A look at how the College of Professional Studies succeeds in its mission of meeting Learners where they are in their lives, helping them become leaders along that journey, and simultaneously enriching and expanding the quality of the vast Northeastern network.
Adebukola Ajao, CPS Alumni, Adjunct Professor, and Business Owner, was recently honored by Northeastern University’s 2023 Women Who Empower Innovator Awards. Northeastern University also spotlighted her in a recent article and she was the Special Guest Speaker at the CPS Town Hall meeting this July.
From a young girl growing up in Roxbury, Boston, just across the street from the Northeastern campus, to becoming an adjunct professor of Digital Media at CPS now teaching the next generation of CPS Life learners, Ajao has always championed the same mission and values that CPS upholds, in both her personal, academic and professional endeavors.
In her formative years, Adebukola was chosen for the Crimson Summer Academy, a highly selective program for low-income students enrolled in Boston Public Schools. As a result, she attended Harvard Summer programs, setting her on a path to valuing education as an avenue to opportunity. Later, while taking her undergraduate degree at Emmanuel College in Africana Studies and Politics, she became active in racial advocacy. It was during her undergraduate degree that she launched a Social justice coalition called We Are the Ones, which won an NAACP Next Generation Leadership Award. Around graduation, she became a freelance journalist who traveled the country to cover stories of racial transgressions against Black Americans; her work was picked up by the Huffington Post, Teen Vogue, and other well-known outlets. Having found her voice that resonated with people via digital media, her articles continued to go viral. Through this work, Ajao’s fascination with digital media was born, and she became mesmerized by the editorial process and the power of conveying a perspective in a way that people were able to hear on digital platforms.
Her passion for community, and her newfound fascination with the digital space, led her to discover and engage with the Northeastern University John D. O’Bryant African American Institute. Through the support she received at the institute, she was awarded the MLK Graduate Fellowship from the institute to enroll in the CPS Digital Media Graduate Program in 2018.
“I needed a program that was truly accommodating to my situation; I worked full time, over 40 hours a week, and I needed a program that could be flexible with that,” she said. “With the [CPS Digital Media Graduate Program] program, I could do what I needed to do and go to classes at night,” she said.
She graduated in 2020, the same year that the COVID-19 pandemic struck. When asked about the challenges of graduating in that climate, Ajao insists that there were more benefits than downfalls to launching her new skill set during a time when people needed to depend upon and understand the digital space.
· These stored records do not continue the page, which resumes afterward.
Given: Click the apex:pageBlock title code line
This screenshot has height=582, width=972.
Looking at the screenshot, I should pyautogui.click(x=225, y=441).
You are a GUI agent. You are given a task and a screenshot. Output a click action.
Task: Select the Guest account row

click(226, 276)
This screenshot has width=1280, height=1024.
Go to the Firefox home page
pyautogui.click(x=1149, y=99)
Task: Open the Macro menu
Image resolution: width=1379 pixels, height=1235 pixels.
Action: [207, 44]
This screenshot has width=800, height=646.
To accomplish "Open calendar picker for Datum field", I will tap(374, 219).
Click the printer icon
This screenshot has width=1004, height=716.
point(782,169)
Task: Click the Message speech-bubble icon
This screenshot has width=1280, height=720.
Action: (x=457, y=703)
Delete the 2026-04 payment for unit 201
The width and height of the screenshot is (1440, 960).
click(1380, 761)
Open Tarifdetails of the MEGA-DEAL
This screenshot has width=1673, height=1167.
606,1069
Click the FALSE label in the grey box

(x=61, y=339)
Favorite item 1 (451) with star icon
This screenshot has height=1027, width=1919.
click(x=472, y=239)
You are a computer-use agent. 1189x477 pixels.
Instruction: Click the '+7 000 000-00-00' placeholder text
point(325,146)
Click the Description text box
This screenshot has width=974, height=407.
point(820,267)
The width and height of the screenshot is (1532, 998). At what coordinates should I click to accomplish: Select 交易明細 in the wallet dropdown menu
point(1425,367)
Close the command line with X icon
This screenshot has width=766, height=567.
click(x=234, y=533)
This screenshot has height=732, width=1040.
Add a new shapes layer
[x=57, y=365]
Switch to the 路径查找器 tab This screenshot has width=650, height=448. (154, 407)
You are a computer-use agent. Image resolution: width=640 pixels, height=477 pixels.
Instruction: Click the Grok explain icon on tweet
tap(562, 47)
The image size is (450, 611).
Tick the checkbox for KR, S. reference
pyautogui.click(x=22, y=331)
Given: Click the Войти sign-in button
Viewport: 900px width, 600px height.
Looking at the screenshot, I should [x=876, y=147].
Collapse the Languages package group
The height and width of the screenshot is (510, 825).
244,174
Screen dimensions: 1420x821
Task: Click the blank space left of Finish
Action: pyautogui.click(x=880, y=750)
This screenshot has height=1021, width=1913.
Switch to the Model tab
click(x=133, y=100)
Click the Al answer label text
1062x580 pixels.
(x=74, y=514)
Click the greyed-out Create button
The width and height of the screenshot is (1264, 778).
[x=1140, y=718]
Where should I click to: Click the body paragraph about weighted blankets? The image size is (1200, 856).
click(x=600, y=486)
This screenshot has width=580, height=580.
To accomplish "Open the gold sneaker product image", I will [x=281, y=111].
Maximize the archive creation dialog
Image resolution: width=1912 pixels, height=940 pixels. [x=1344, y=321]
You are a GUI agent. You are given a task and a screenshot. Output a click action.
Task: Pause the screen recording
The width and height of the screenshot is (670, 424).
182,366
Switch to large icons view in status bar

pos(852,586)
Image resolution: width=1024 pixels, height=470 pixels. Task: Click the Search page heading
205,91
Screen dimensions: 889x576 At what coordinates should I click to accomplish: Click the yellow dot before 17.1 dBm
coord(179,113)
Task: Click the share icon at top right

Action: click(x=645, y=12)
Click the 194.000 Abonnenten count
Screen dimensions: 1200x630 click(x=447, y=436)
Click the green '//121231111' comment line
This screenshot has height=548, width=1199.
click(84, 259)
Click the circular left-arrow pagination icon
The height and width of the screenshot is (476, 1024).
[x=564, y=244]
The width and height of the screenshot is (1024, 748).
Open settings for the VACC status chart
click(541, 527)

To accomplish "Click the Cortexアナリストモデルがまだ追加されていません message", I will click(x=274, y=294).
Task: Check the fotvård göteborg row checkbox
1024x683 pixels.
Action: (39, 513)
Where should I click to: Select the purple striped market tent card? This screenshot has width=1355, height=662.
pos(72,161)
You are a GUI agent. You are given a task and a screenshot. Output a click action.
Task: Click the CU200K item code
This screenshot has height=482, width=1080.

“It was actually great to throw myself into consultancy during the pandemic because, for the first time, many businesses were forced to acknowledge the digital sphere as a means to reach their clients; it sort of worked in my favor,” she said.
She also said it was helpful that many of her classmates and teachers were not just students, but professionals. “Sure, I graduated in chaos. But it didn’t feel like I took a big hit. While enrolled in the program, I saw the camaraderie between teachers and students and I wanted that for myself. Most of my professors were executives in marketing and they shared their industry connections, and that was valuable to me. I felt like I spent so much money in my undergrad but that I needed to make my own opportunities after that. With CPS, the opportunities were baked into the program. CPS offered me real-life connections and so much more. I was willing to leverage the Northeastern network immediately and that was powerful.”
“My professors pushed, supported, and encouraged me. They led me to see beyond what I could see. While in the program, I got exactly what I had hoped for. I felt like I gained not only friends but also colleagues that I work with to this day. The instruction I received was so powerful; it was exactly what I needed to propel me forward; I gained a lot.” she said.
Ajao recalls one professor who was particularly impactful to her; James Gardiner, lecturer of Digital and Social Media. She said, “He changed the way I thought educators should be; he was always joyful and informative and had his way of demanding excellence without being overbearing. He made me want to achieve and that approach released my fear and anxiety and just let me focus on the learning.”
“Sometimes it’s obvious,” notes James Gardner, who remains a mentor and friend to Ajao. “Ade is a natural leader, bound for success. Coaching her and accelerating her path has been really gratifying. She’s going to make a difference in the world.”
And making a difference is exactly what Ajao is focused on. Today, she helps many businesses develop brands and get their name out to market through the provision of full-scale agency services. Her business has two arms: a consultancy called BDY Consult; the other named ‘For all things Digital’, a free open-source destination for small businesses. Her approach is to target bigger companies as clients while offering a sliding scale fee structure to smaller companies, with a particular emphasis on businesses that have a community, racial, or ESG (Environmental, social, and governance)-based mission.